→ STATED TASK
Retype all of the material below line for line, changing nothing.

Text and element pointing records
▬▬▬
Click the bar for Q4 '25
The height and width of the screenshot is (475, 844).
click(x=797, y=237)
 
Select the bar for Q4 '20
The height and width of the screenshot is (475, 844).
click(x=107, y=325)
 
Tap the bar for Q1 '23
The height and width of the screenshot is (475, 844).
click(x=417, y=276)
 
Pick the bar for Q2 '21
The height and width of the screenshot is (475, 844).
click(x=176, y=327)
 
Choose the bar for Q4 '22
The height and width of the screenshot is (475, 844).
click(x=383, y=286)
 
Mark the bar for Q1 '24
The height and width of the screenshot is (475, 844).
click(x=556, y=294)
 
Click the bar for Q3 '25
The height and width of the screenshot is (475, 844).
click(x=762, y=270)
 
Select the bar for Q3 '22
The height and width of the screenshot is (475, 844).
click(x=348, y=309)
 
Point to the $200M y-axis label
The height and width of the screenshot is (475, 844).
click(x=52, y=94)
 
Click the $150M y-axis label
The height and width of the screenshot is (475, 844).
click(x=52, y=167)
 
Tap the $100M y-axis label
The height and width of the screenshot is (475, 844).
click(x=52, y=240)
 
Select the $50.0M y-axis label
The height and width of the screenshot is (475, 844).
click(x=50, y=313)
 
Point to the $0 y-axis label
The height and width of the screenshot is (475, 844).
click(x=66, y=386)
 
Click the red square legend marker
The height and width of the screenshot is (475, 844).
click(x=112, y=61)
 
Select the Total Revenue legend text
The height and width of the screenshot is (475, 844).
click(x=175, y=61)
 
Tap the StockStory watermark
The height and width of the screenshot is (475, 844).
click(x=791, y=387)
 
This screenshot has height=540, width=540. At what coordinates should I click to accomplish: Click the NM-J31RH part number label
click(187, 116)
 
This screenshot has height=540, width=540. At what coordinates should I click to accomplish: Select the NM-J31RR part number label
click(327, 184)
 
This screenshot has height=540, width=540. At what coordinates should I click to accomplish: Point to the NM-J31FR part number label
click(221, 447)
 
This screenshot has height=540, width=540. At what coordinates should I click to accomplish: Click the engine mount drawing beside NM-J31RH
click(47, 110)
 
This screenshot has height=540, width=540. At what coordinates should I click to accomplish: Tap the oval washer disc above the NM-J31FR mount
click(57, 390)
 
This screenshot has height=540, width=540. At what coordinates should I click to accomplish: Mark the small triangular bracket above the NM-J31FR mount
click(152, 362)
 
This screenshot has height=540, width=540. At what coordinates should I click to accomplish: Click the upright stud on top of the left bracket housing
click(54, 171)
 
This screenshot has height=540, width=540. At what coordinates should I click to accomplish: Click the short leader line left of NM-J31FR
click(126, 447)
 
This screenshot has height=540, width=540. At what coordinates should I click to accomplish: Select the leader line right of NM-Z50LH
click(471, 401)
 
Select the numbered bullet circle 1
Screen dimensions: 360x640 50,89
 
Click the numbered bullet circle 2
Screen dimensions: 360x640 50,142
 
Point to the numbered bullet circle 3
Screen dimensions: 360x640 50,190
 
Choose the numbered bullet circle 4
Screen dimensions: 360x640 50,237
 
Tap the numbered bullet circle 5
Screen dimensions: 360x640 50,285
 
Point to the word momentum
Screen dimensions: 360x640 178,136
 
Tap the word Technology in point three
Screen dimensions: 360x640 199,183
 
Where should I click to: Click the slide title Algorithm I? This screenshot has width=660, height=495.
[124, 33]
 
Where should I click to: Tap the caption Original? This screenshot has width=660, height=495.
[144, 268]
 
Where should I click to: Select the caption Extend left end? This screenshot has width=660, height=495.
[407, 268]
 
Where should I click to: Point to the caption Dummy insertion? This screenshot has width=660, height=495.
▬▬▬
→ SOLUTION TO THE EXERCISE
Click the bar for Q4 '25
The height and width of the screenshot is (475, 844).
click(x=797, y=237)
 
Select the bar for Q4 '20
The height and width of the screenshot is (475, 844).
click(x=107, y=325)
 
Tap the bar for Q1 '23
The height and width of the screenshot is (475, 844).
click(x=417, y=276)
 
Pick the bar for Q2 '21
The height and width of the screenshot is (475, 844).
click(x=176, y=327)
 
Choose the bar for Q4 '22
The height and width of the screenshot is (475, 844).
click(x=383, y=286)
 
Mark the bar for Q1 '24
The height and width of the screenshot is (475, 844).
click(x=556, y=294)
 
Click the bar for Q3 '25
The height and width of the screenshot is (475, 844).
click(x=762, y=270)
 
Select the bar for Q3 '22
The height and width of the screenshot is (475, 844).
click(x=348, y=309)
 
Point to the $200M y-axis label
The height and width of the screenshot is (475, 844).
click(x=52, y=94)
 
Click the $150M y-axis label
The height and width of the screenshot is (475, 844).
click(x=52, y=167)
 
Tap the $100M y-axis label
The height and width of the screenshot is (475, 844).
click(x=52, y=240)
 
Select the $50.0M y-axis label
The height and width of the screenshot is (475, 844).
click(x=50, y=313)
 
Point to the $0 y-axis label
The height and width of the screenshot is (475, 844).
click(x=66, y=386)
 
Click the red square legend marker
The height and width of the screenshot is (475, 844).
click(x=112, y=61)
 
Select the Total Revenue legend text
The height and width of the screenshot is (475, 844).
click(x=175, y=61)
 
Tap the StockStory watermark
The height and width of the screenshot is (475, 844).
click(x=791, y=387)
 
This screenshot has height=540, width=540. At what coordinates should I click to accomplish: Click the NM-J31RH part number label
click(187, 116)
 
This screenshot has height=540, width=540. At what coordinates should I click to accomplish: Select the NM-J31RR part number label
click(327, 184)
 
This screenshot has height=540, width=540. At what coordinates should I click to accomplish: Point to the NM-J31FR part number label
click(221, 447)
 
This screenshot has height=540, width=540. At what coordinates should I click to accomplish: Click the engine mount drawing beside NM-J31RH
click(47, 110)
 
This screenshot has height=540, width=540. At what coordinates should I click to accomplish: Tap the oval washer disc above the NM-J31FR mount
click(57, 390)
 
This screenshot has height=540, width=540. At what coordinates should I click to accomplish: Mark the small triangular bracket above the NM-J31FR mount
click(152, 362)
 
This screenshot has height=540, width=540. At what coordinates should I click to accomplish: Click the upright stud on top of the left bracket housing
click(54, 171)
 
This screenshot has height=540, width=540. At what coordinates should I click to accomplish: Click the short leader line left of NM-J31FR
click(126, 447)
 
This screenshot has height=540, width=540. At what coordinates should I click to accomplish: Select the leader line right of NM-Z50LH
click(471, 401)
 
Select the numbered bullet circle 1
Screen dimensions: 360x640 50,89
 
Click the numbered bullet circle 2
Screen dimensions: 360x640 50,142
 
Point to the numbered bullet circle 3
Screen dimensions: 360x640 50,190
 
Choose the numbered bullet circle 4
Screen dimensions: 360x640 50,237
 
Tap the numbered bullet circle 5
Screen dimensions: 360x640 50,285
 
Point to the word momentum
Screen dimensions: 360x640 178,136
 
Tap the word Technology in point three
Screen dimensions: 360x640 199,183
 
Where should I click to: Click the slide title Algorithm I? This screenshot has width=660, height=495.
[124, 33]
 
Where should I click to: Tap the caption Original? This screenshot has width=660, height=495.
[144, 268]
 
Where should I click to: Select the caption Extend left end? This screenshot has width=660, height=495.
[407, 268]
 
Where should I click to: Point to the caption Dummy insertion? This screenshot has width=660, height=495.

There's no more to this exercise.